Friday 7 March 2008

Post editorial condemns Chambishi violence

The editorial in The Post today condemns Zambian workers for the violent expression of their grievances at the Chambishi mine.

Well, I don't want to condone violence, but I think the editorial misses an opportunity to consider why labour relations have been so violent on the Copperbelt, a theme I considered at length yesterday.

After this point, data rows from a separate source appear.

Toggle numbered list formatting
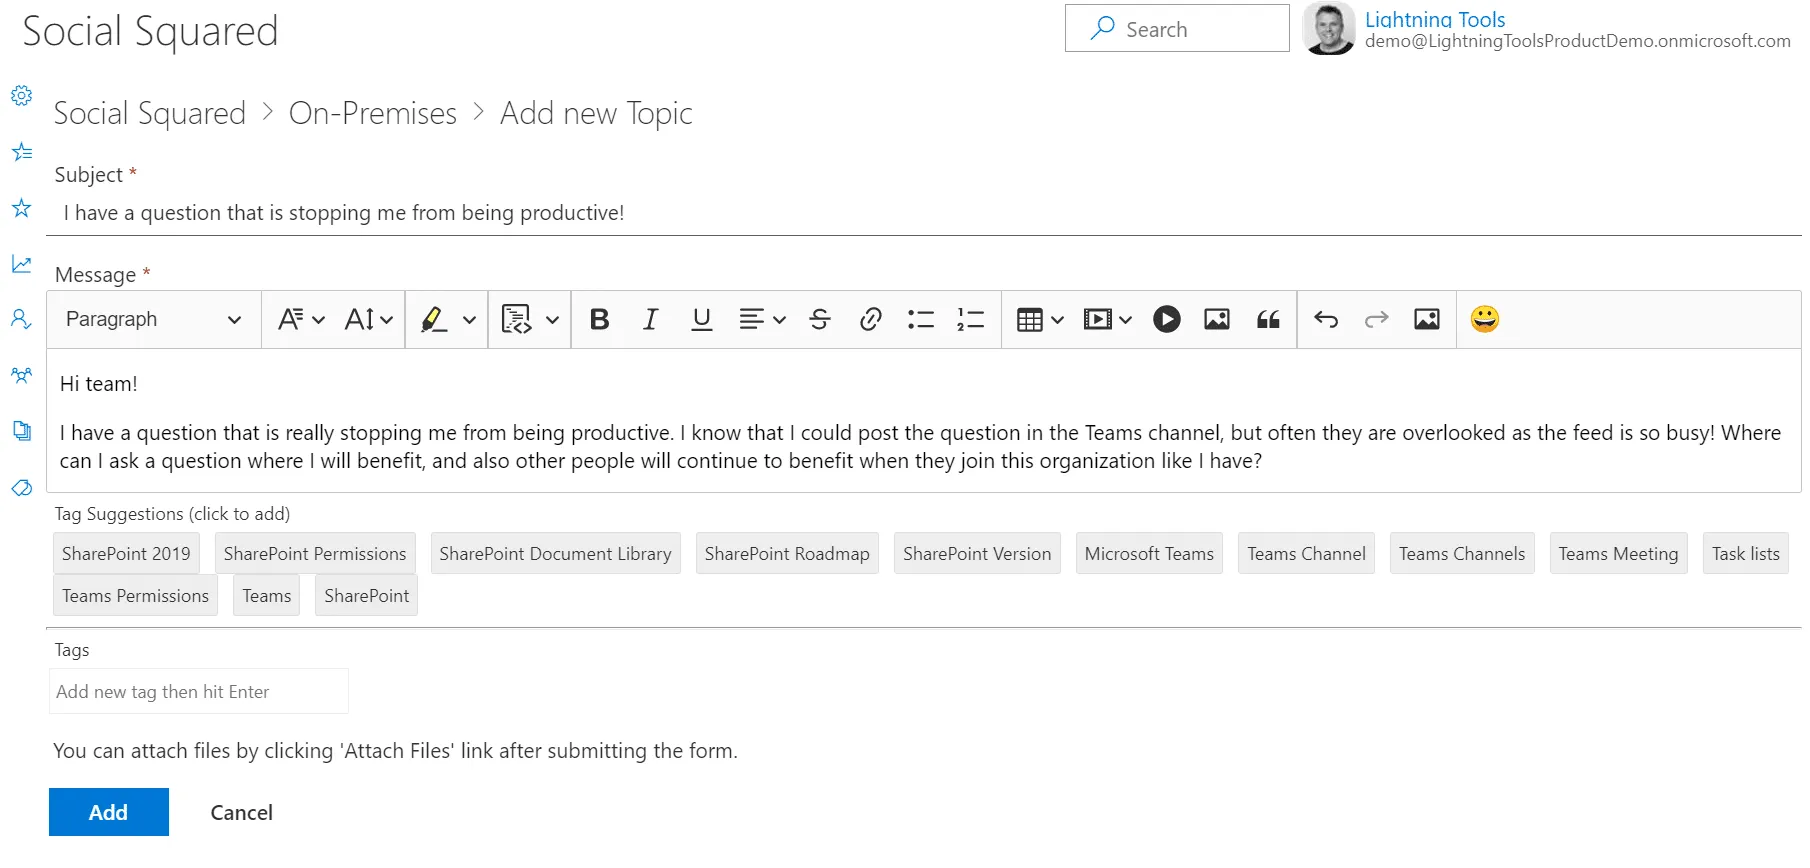1810x868 pixels. coord(970,319)
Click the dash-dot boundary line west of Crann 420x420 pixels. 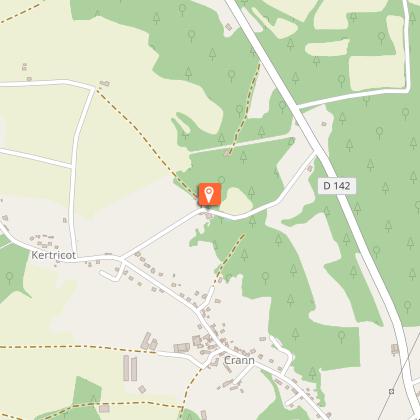77,347
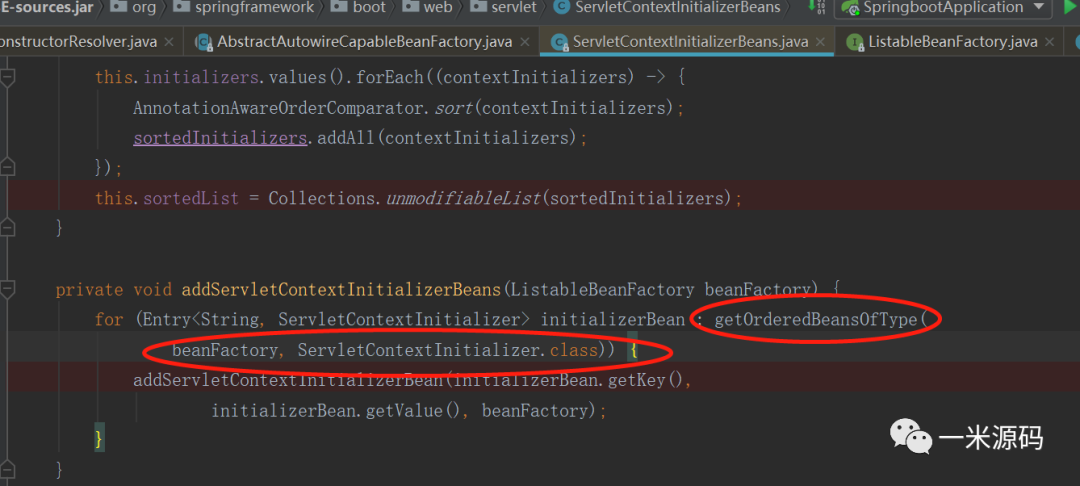Click the web folder breadcrumb
1080x486 pixels.
click(437, 8)
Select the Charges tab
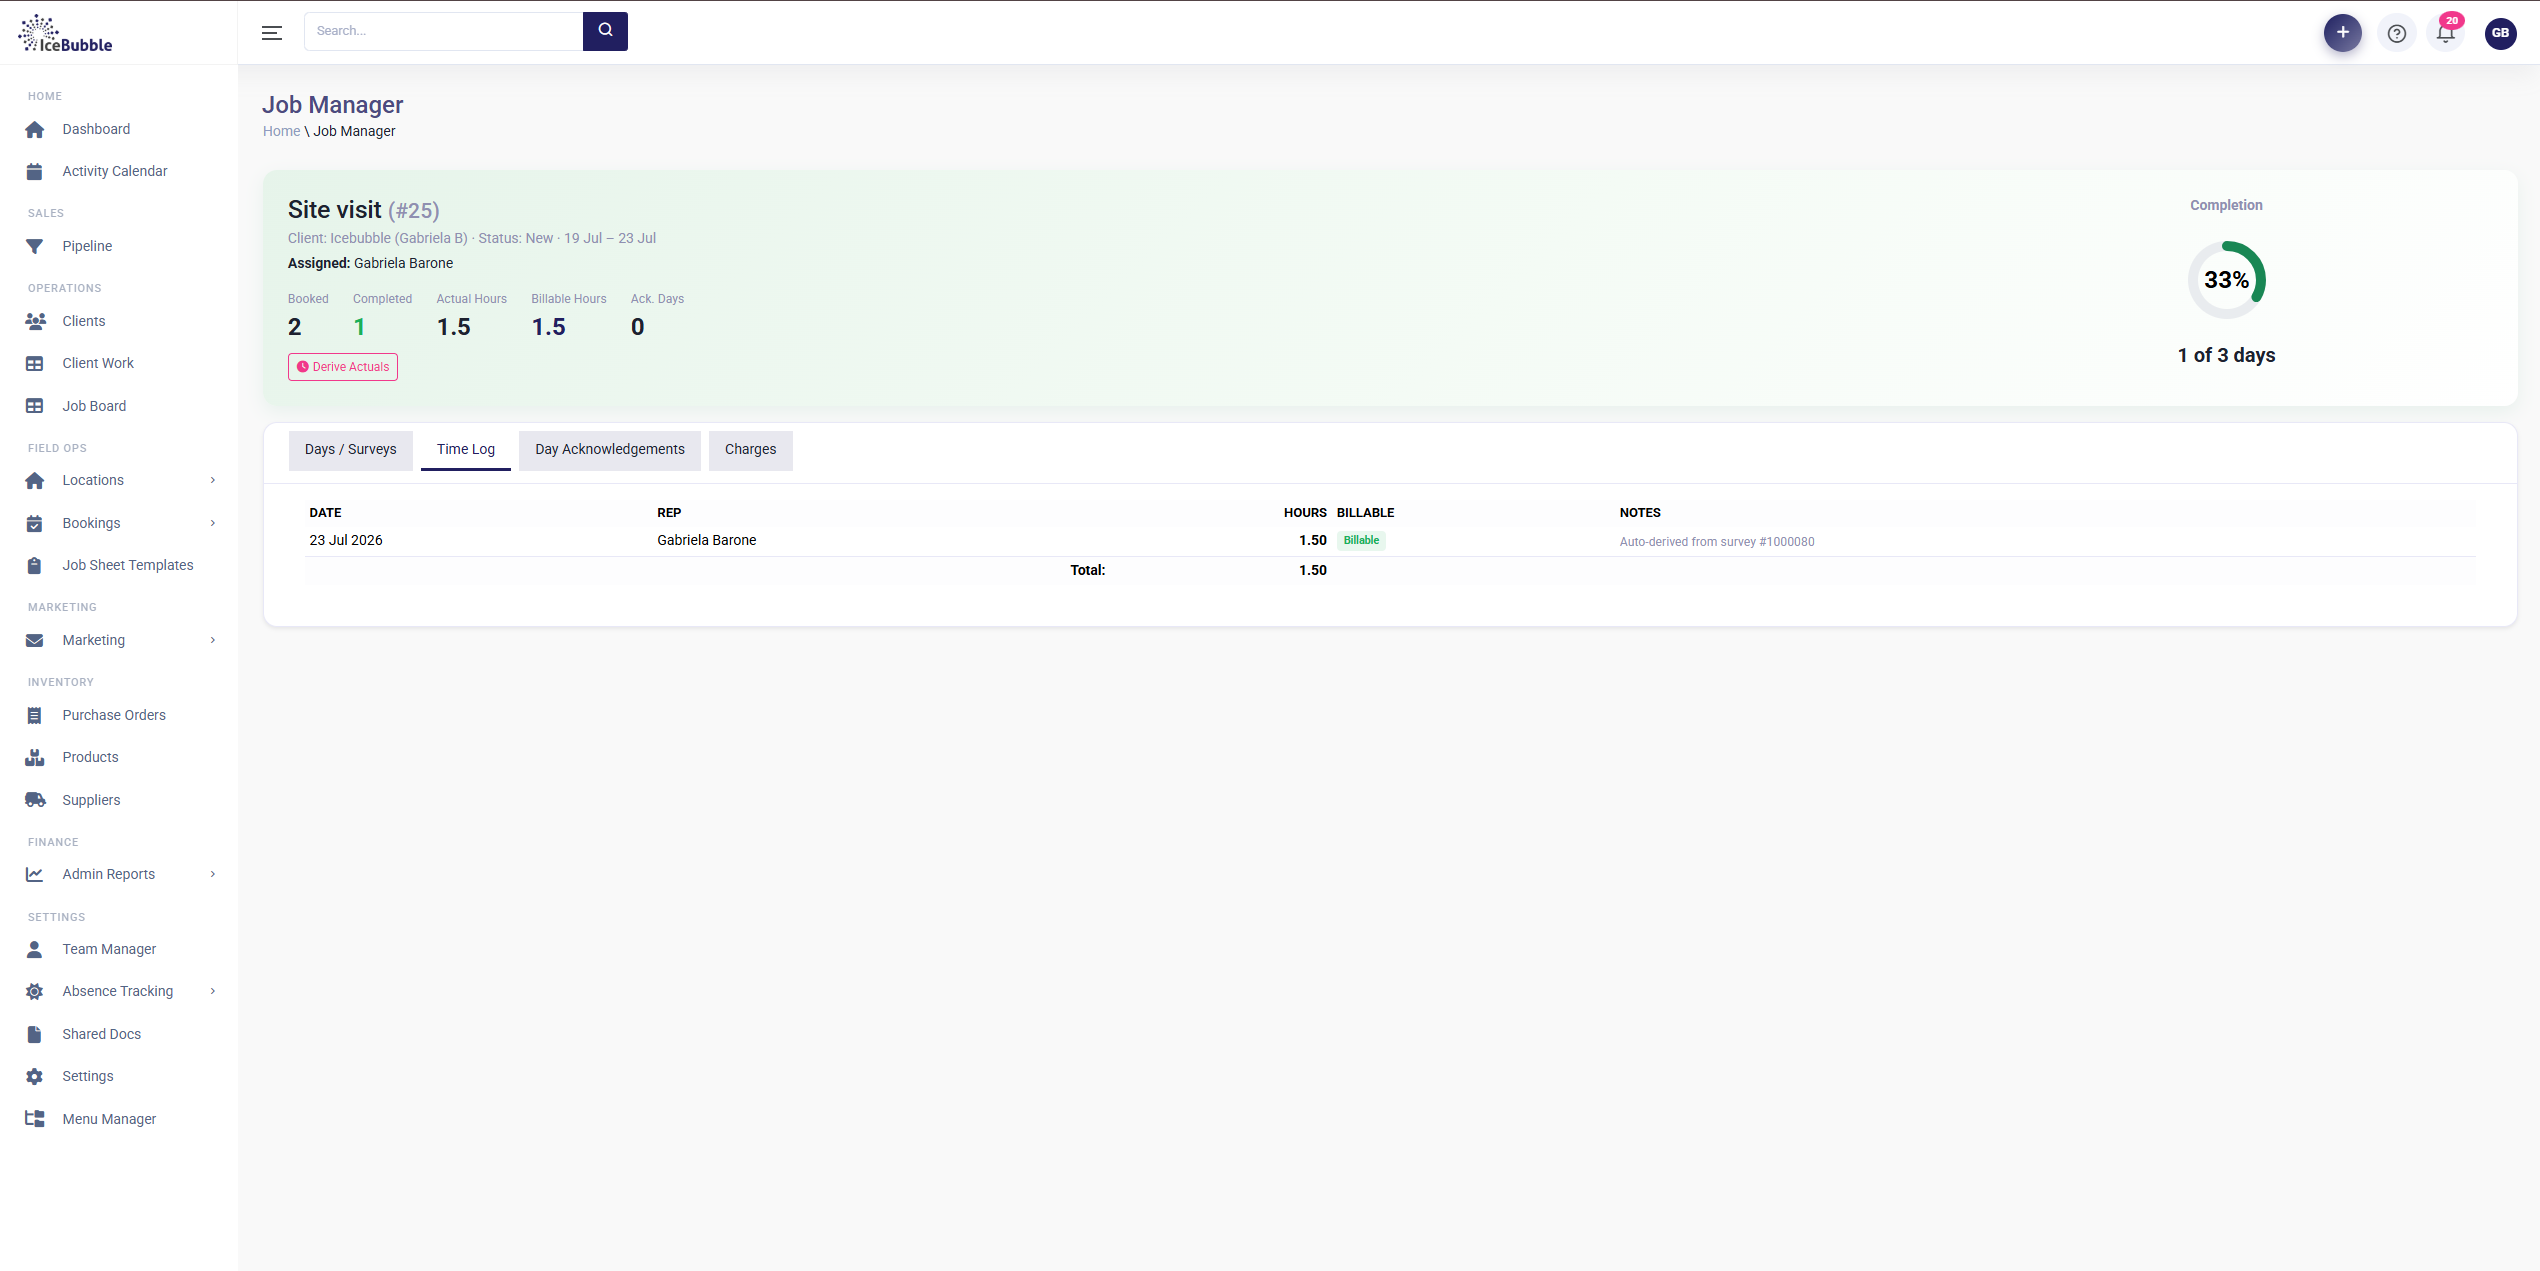 pos(750,450)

The editorial notes, "The rights of workers, like all rights, are based on the nature of the human person and on her and his transcendent dignity. Among these rights are: a just wage; a working environment not harmful to the workers’ physical health or their moral integrity; social security, and their right to assemble and form associations. In this regard unions which enable workers improve their conditions should be valued and promoted by everybody in society. The dignity of work must be recognised with just wages and safe conditions." The editor also reconises, "We will always be with them in their peaceful and just demands for wage increments and the improvement of their working conditions," and that, "Anything our workers have attained was granted to them only after a grueling fight, after strikes and organised movements demanding wage increases."

However, I don't think The Post editor has a very fully developed view of what legal rights workers in Zambia enjoy. Yes, they can 'form associations' for collective bargaining. But, without the right to strike, which is virtually impossible to do legally in Zambia, workers are not really able to negotiate with bosses through their trade unions; rather the union officials are left to beg for better wages. The workers at Chambishi claim they are being paid narrowly above Zambia's pathetically low minimum wage. It is thus to a degree inevitable that if they attempt to press for better conditions outside of formal union negotiations that do not appear to have got them very far so far, things will proceed in a chaotic manner.

The editorial strikes me as a missed opportunity. Any review of the situation at Chambishi, which is apparently in the pipeline, should focus attention on the inadequacy of labor legislation and shoudl press for the recognition of the rights of workers, including those on temporary contracts, to be represented by unions and to withdraw their labour in strike actions.